12 Kasım'da Paris'te düzenlenen Uluslararası Libya Konferansı'yla Fransa, Libya'daki seçimler öncesinde direksiyondaki ülke konumuna geçerken, Sisi'nin yanı sıra Berlin'deki toplantılara katılmayan Yunanistan Başbakanı Miçotakis ve Rum Kesimi lideri Anastasiadis'e de davet göndererek bu iki ülkeyi de Doğu Akdeniz için kritik önemdeki Libya masasına davet ediyor.
Doğu Akdeniz'in diplomasi ayağında bunlar yaşanırken, sahada ise peşi sıra tatbikatlar yapılıyor. Bu ülkelerin ve zaman zaman Birleşik Arap Emirlikleri ve İsrail'in de katılımıyla yapılan Medusa tatbikatlarının 11.si ise Pazar günü Girit adası ve civarında icra edilecek.
NADASA BIRAKILAN DOĞU AKDENİZ
Ankara'da ise Doğu Akdeniz politikası yıl boyunca tabiri caizse nadasa bırakılmış durumda. Oruç Reis ve Fatih sondaj gemileri bir süredir sondaj faaliyetlerine ara vererek limanlarda beklemeye çekilirken, Yunanistan'la ilişkilerde ise diyalog vurgusu ön plana çıktı.
Dışişleri'nin bu süreçteki önceliği ise bölgede ilişkilerin tıkanma noktasına geldiği ülkelerle yeniden temas kurarak, diplomatik kanalları yeniden işler hale getirmek oldu.

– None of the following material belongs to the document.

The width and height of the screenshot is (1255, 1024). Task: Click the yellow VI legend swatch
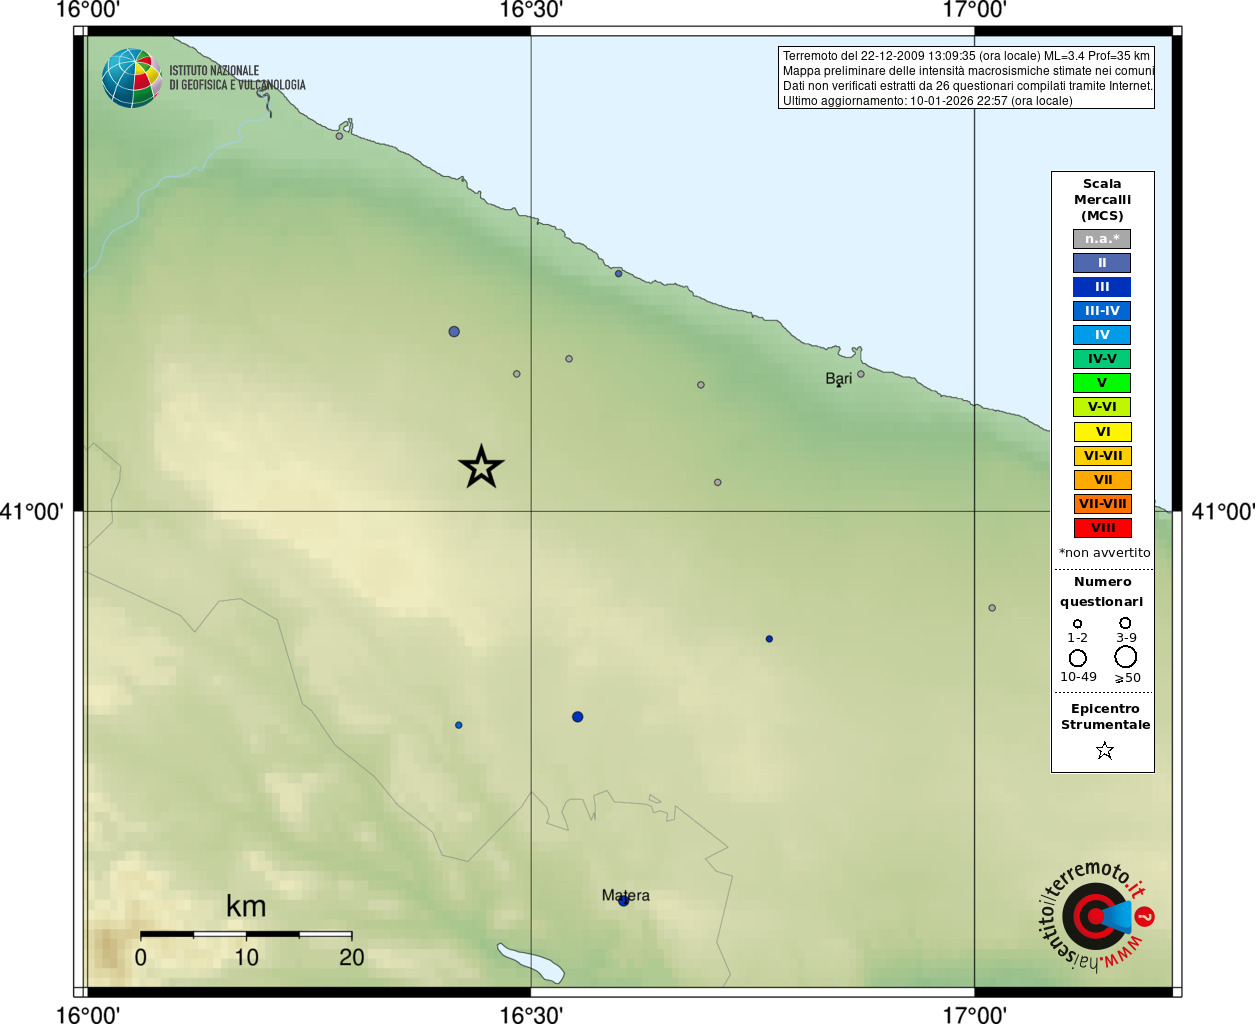point(1102,432)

2020 sonunda itibaren başlatılan dış politikada yenilenme sürecinin ilk ayağı Mısır'la gerçekleşti. Önce istihbarat servisleri aracılığıyla yapılan görüşmeleri Kahire'de ve Ankara'da bakan yardımcısı düzeyinde yapılan iki tur görüşmeyle devam etti.
Türkiye'nin uzun süredir çalkantılı ilişkilere sahip olduğu İsrail'le diyalog adımı ise yeni Cumhurbaşkanı Isaac Herzog'a Erdoğan'dan giden tebrik telefonuyla atıldı. İki lider 40 dakika gibi uzun sayılabilecek bir süre konuştu ve Erdoğan, BM Genel Kurulu'nda yüz yüze görüşebileceklerini de söyledi. Ancak daha sonra bu görüşme gerçekleşmedi.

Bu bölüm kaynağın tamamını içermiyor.